■ **PROVIDED PASSAGE**

Member of the Grand National Assembly
- In office 1987 – 17 March 1994
- Constituency: Kars (1987) Şırnak (1991)

Personal details
- Born: 1952 (age 73–74) Digor
- Citizenship: Turkish
- Party: Democracy Party Democratic Society Party
- Education: Ankara University

= Mahmut Alınak =

Turkish politician

Mahmut Alınak (Mehmûd Alinak) (born 1952, Dolaylı, Digor, Kars Province), also known as Mehmûd Avdo is a Turkish lawyer, author and politician, of Kurdish origin, and a former parliamentary deputy.

==Career==
Alınak is a graduate of Ankara University's law faculty. In the 1987 Turkish general election he was elected to the Grand National Assembly of Turkey for the Social Democratic Populist Party (SHP), representing Kars province. In November 1989 he was expelled from the SHP together with six other Kurdish MPs for having attended a Kurdish conference in Paris. In the 1991 Turkish general election he was re-elected to parliament, this time representing Şırnak province, and later joining others in the new Democracy Party (DEP). He was one of six DEP deputies (amongst them Leyla Zana, Hatip Dicle and Ahmet Türk) whose parliamentary immunity was removed in 1994 to enable prosecution for alleged promotion of Kurdish separatism. He was sentenced to three years and six months for separatist propaganda in December 1994.

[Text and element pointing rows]

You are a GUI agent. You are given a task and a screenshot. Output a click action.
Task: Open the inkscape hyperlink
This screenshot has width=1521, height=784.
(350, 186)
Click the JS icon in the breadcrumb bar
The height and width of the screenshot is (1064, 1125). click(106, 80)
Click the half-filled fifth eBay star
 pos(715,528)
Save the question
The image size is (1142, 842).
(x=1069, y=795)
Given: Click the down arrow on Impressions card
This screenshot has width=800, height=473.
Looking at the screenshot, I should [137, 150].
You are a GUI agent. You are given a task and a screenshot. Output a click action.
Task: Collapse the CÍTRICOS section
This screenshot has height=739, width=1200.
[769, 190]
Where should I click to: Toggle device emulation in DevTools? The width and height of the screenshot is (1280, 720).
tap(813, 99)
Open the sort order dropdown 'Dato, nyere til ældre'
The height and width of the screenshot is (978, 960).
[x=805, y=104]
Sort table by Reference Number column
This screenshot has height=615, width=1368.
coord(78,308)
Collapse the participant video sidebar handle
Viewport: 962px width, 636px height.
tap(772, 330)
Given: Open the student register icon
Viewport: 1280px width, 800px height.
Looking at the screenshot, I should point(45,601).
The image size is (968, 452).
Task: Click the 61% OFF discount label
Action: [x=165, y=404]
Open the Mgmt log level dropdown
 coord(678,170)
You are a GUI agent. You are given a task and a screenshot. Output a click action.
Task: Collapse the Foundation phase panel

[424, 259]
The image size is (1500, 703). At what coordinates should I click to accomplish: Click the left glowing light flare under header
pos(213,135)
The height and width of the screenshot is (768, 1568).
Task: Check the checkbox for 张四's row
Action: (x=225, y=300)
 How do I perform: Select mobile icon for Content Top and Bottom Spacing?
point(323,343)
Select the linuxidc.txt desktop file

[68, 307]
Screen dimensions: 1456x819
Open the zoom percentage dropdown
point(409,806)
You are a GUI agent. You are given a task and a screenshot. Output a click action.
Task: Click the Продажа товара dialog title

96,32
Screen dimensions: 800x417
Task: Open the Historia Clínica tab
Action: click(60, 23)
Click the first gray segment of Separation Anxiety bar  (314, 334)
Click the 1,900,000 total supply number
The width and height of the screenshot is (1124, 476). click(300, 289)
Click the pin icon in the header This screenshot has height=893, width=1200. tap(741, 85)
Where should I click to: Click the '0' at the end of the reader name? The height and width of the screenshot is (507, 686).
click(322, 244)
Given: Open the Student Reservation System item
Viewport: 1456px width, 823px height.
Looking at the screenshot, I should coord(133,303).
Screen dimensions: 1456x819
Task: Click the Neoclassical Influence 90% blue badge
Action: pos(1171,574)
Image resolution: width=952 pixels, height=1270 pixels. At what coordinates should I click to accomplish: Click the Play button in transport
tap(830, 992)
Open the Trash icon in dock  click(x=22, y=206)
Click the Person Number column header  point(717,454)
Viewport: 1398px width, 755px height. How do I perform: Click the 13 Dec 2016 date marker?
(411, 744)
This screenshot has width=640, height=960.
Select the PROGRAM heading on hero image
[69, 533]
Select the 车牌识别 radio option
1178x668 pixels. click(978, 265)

■ **EXERCISE INSTRUCTIONS**
A - Answer these questions using the passage about Mahmut Alınak:
(i) From which faculty of Ankara University did Alınak graduate?
(ii) For which party was he elected to the Grand National Assembly in the 1987 general election?
(iii) What sentence did he receive in December 1994 for separatist propaganda?
B - Extract the portion of the passage about Mahmut Alınak from "Personal details" up to and including "former parliamentary deputy.".

■ **SOLUTIONS BY TASK**
A -
(i) The law faculty
(ii) The Social Democratic Populist Party (SHP)
(iii) Three years and six months

B -
Personal details
- Born: 1952 (age 73–74) Digor
- Citizenship: Turkish
- Party: Democracy Party Democratic Society Party
- Education: Ankara University

= Mahmut Alınak =

Turkish politician

Mahmut Alınak (Mehmûd Alinak) (born 1952, Dolaylı, Digor, Kars Province), also known as Mehmûd Avdo is a Turkish lawyer, author and politician, of Kurdish origin, and a former parliamentary deputy.